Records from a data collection
%%

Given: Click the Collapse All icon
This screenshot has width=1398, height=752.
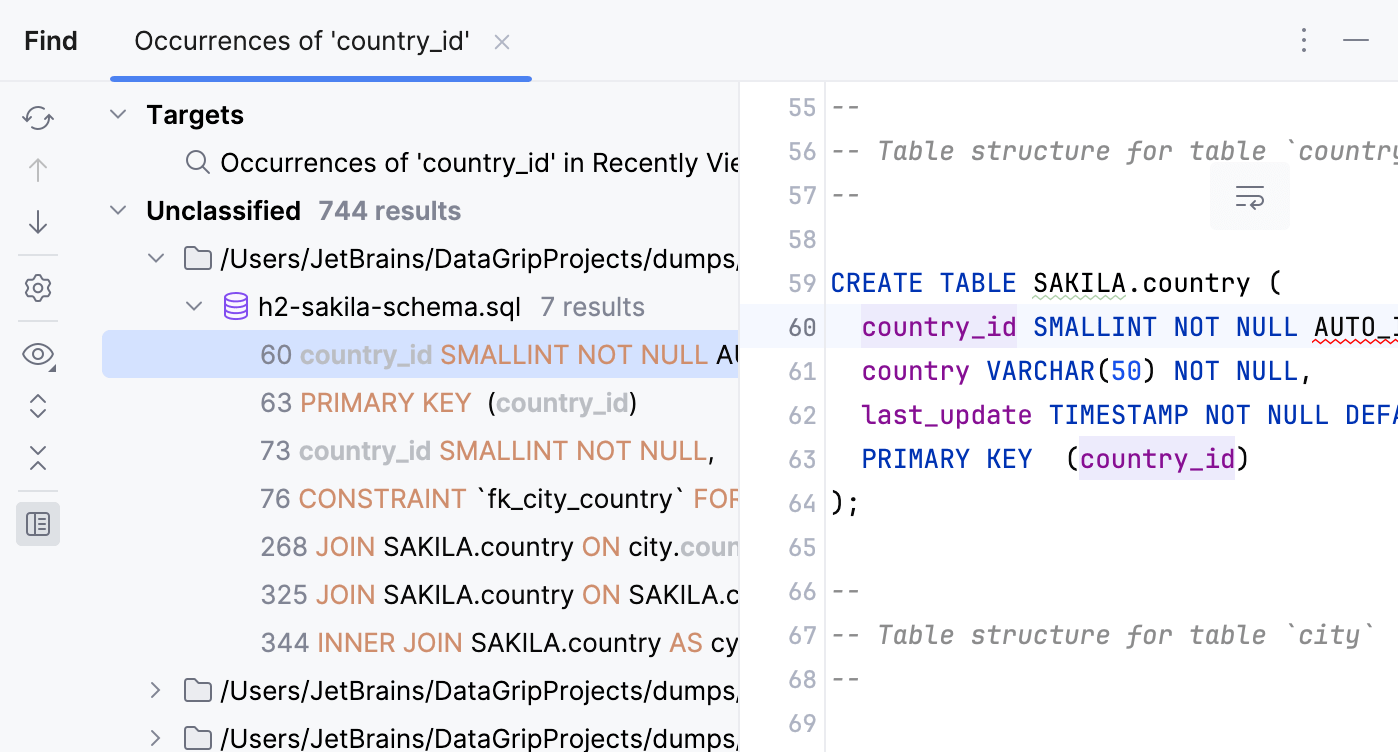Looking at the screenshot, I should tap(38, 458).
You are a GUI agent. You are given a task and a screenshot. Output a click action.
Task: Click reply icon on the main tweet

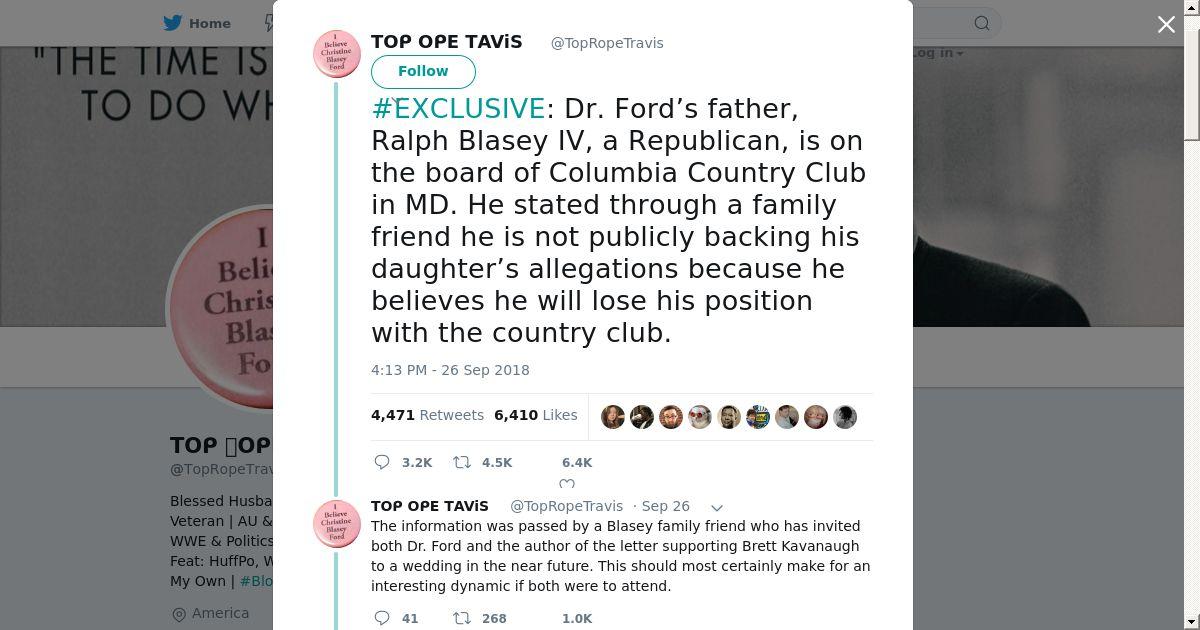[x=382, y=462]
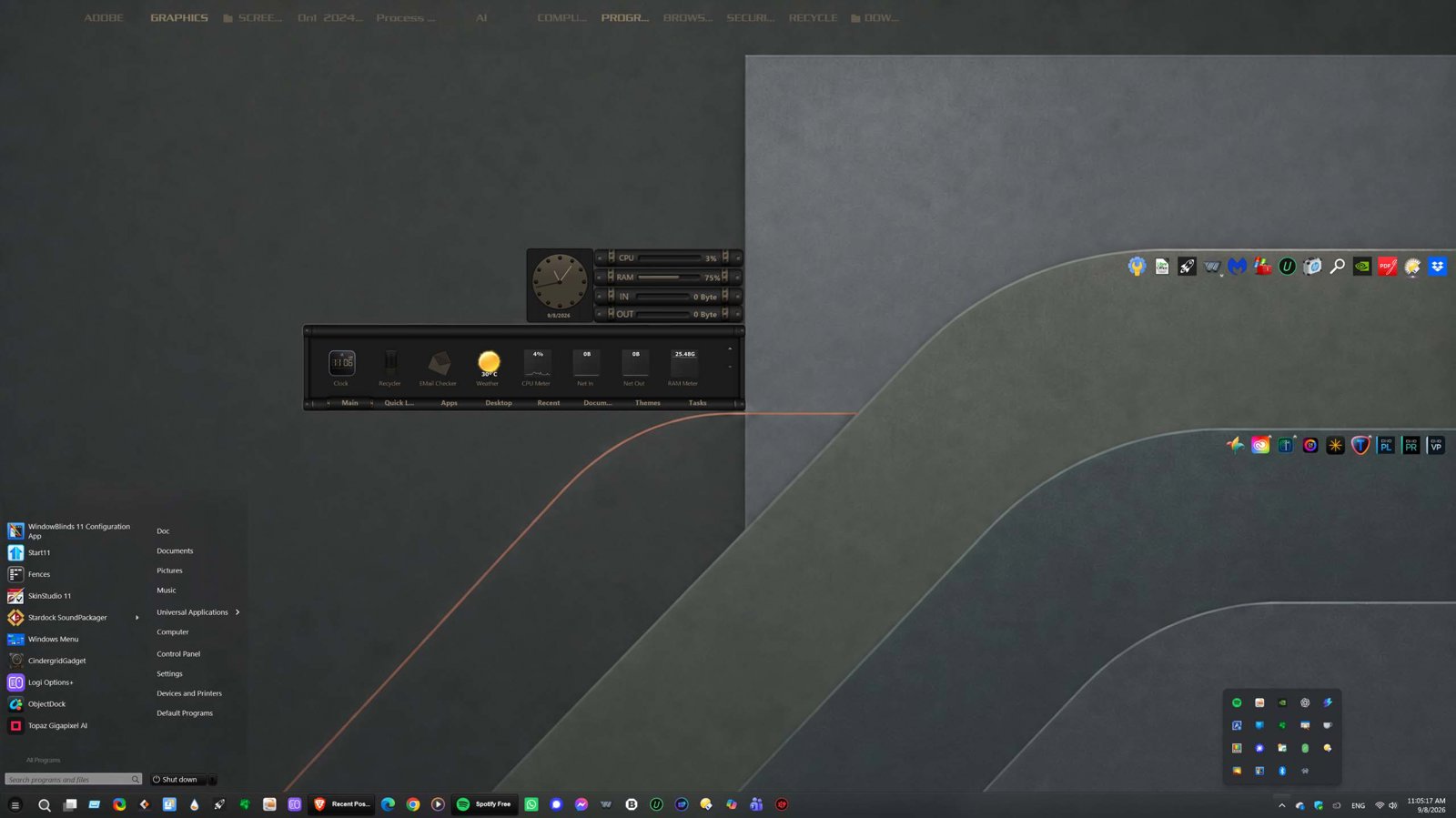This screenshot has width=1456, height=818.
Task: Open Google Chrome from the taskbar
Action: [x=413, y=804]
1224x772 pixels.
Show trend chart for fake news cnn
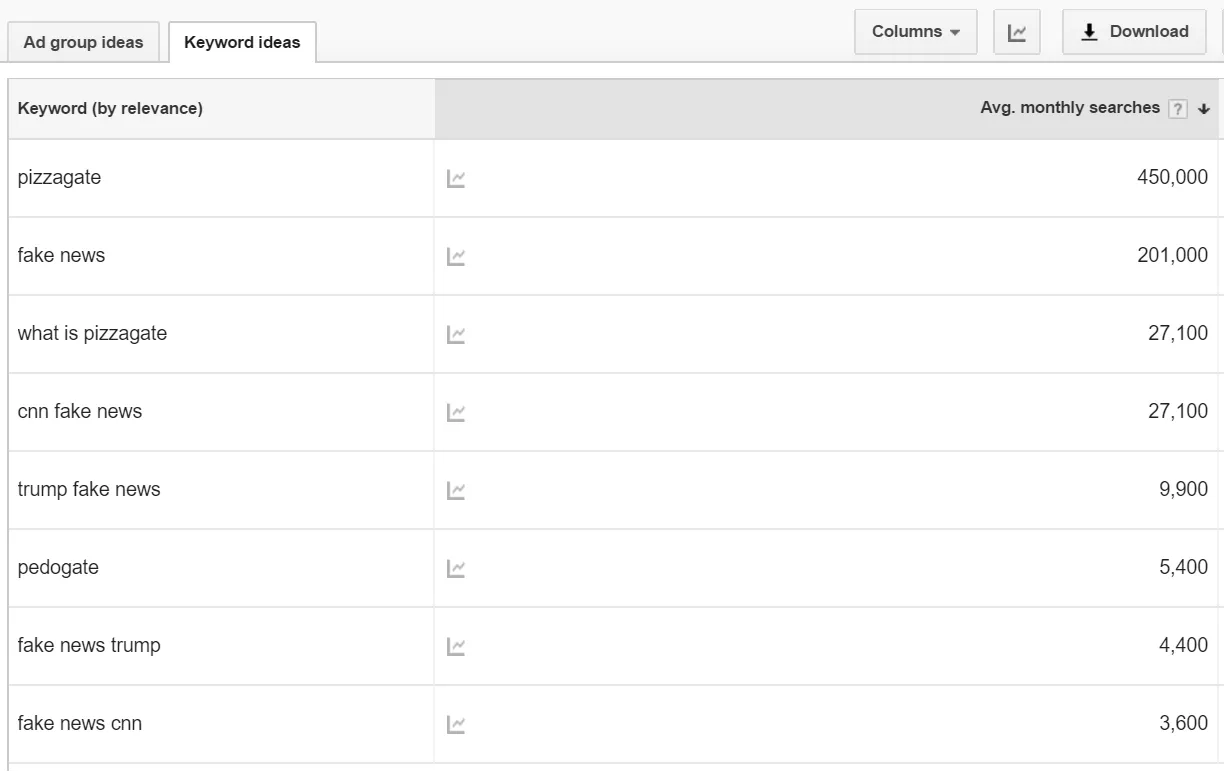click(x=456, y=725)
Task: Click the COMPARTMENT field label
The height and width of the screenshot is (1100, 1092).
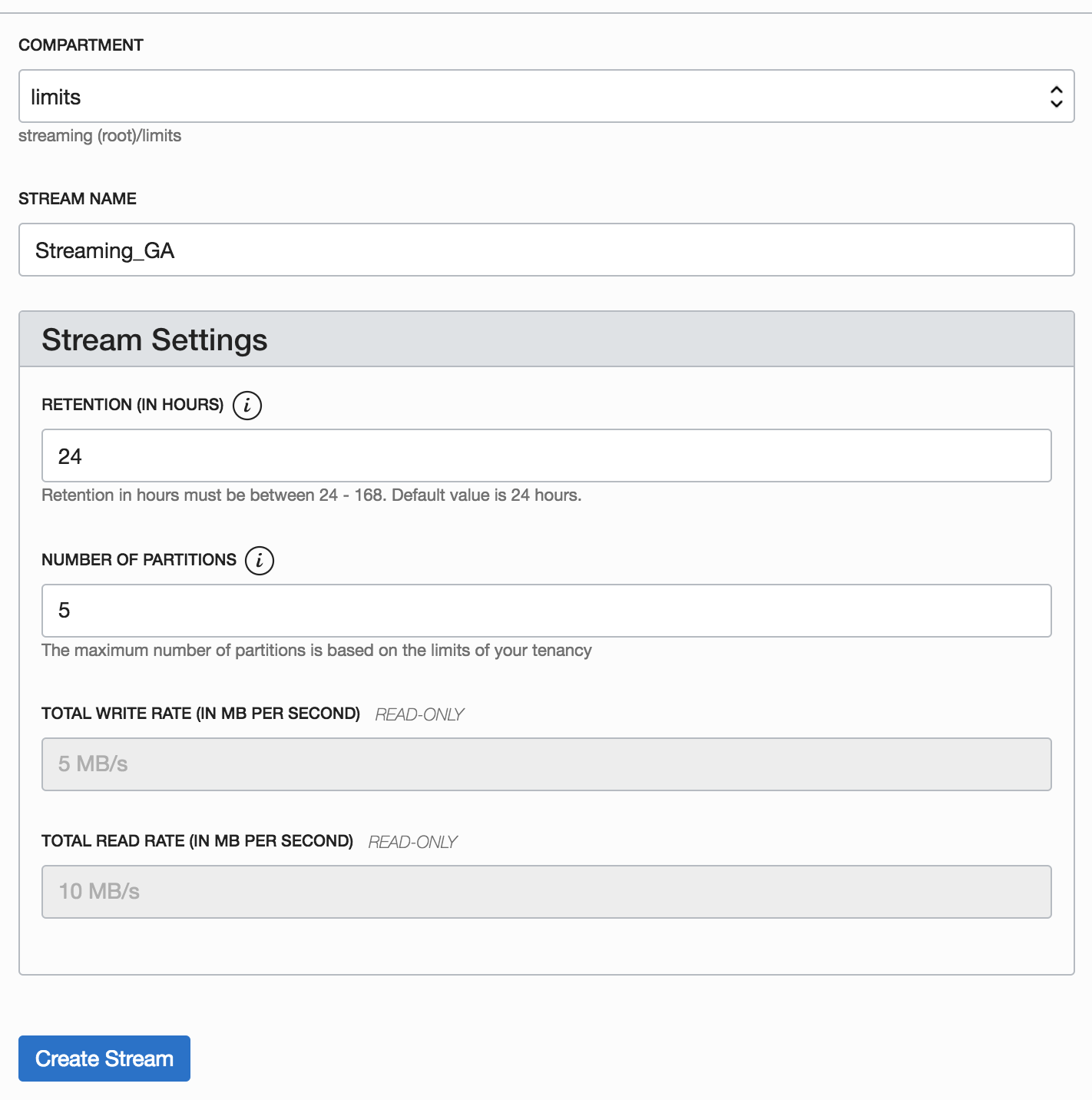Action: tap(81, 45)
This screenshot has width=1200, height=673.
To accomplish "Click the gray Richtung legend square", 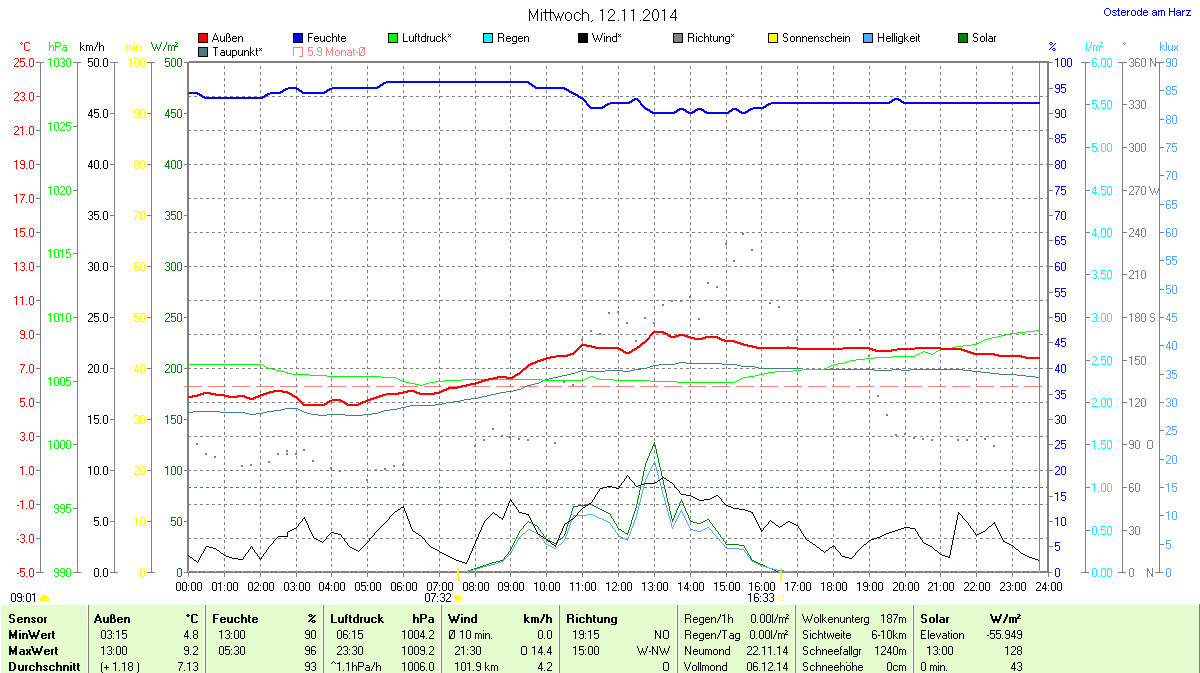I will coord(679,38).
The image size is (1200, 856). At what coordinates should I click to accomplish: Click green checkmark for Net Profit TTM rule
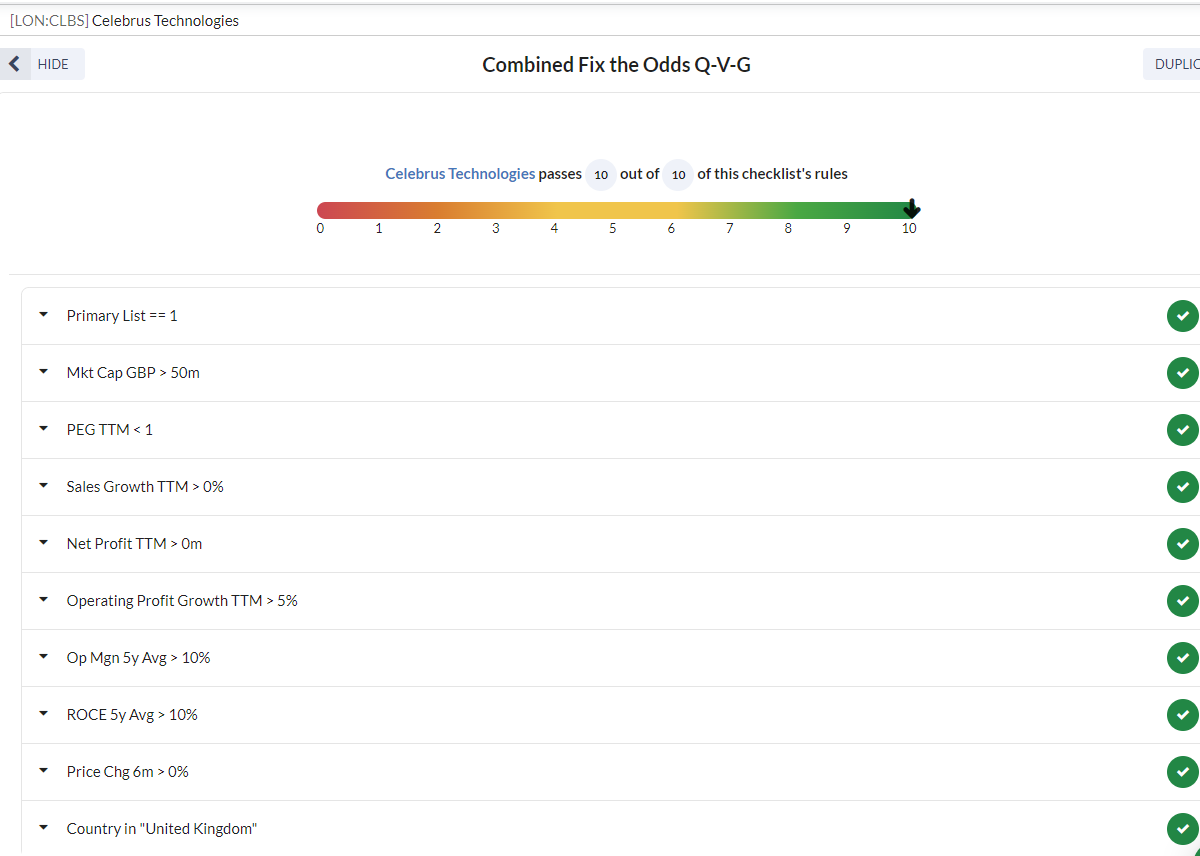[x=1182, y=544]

%%

- [Assigned task]: Given the entries above, transcribe exactly the lines from the one holding "This screenshot has width=1398, height=752." through the one holding "You are a GUI"; pictures do not belong in the transcription.

- [Solution to this task]:
This screenshot has width=1398, height=752.
Looking at the screenshot, I should tap(38, 458).
You are a GUI agent. You are given a task and a screenshot. Output a click action.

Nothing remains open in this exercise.